The nest is a vertically-oriented oval shape with an entrance on the side, typically built into drooping moss or lichens below a horizontal limb, and occasionally within dried Cecropia leaves. Skutch observed two nests of Mistletoe Tyrannulet that were built into the lower part of an inactive nest of Yellow-olive Flycatcher (Tolmomyias sulphurescens). Nests are constructed ca 2-15 meters above the ground in dead or living trees, and apparently are constructed solely by the female. The nest is composed of mosses, fibers, and other vegetation, assembled using spider webs, and lined with soft materials from seeds.
The clutch is two; the eggs are dull white or whitish with rusty speckling (Skutch 1960).
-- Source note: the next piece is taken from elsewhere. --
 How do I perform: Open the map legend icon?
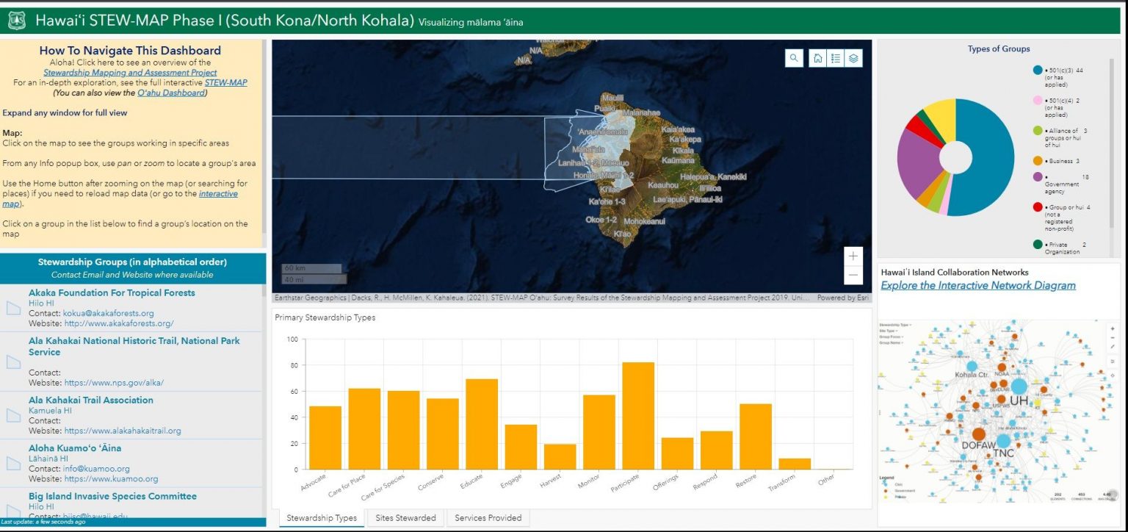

Eggs are laid in the morning, but well after sunrise (Skutch 1960). Mean egg dimensions are 17.5 x 13.2 mm (n = 7, range 16.7-18.7 mm x 12.7-13.5 mm; Skutch 1960)
Only a single individual, presumably the female, incubates the eggs (Skutch 1960). At one nest, observed over a period of five hours, incubation sessions lasted for a mean of 32.1 minutes (range 8-75 minutes, n = 7 sessions), with a mean recess of 12.5 minutes (range 10-18 minutes); and at a second nest, observed for six hours, incubation sessions lasted for a mean of 27.4 minutes (range 22-35 minutes, n = 8 sessions), with a mean recess of 13.3 minutes (range 10-24 minutes) (1960, 1997). Incubation lasts 16-17 days, and the nestlings remain in the nest for 18-20 days. The mistletoe-dominated diet extends to the nestlings, with parents regurgitating drupes to the nestlings. The nestlings regurgitate the seeds in and around the nest. Nestlings' digestive systems are apparently less efficient processing the drupes, as the seeds that are regurgitated may still have some sticky pericarp remaining, and the parents may eat these regurgitated seeds (Skutch 1997). In Costa Rica, Mistletoe Tyrannulets may nest twice in a year. Skutch (1997) monitored 39 Mistletoe Tyrannulet nests in Costa Rica, and 41% successfully produced young.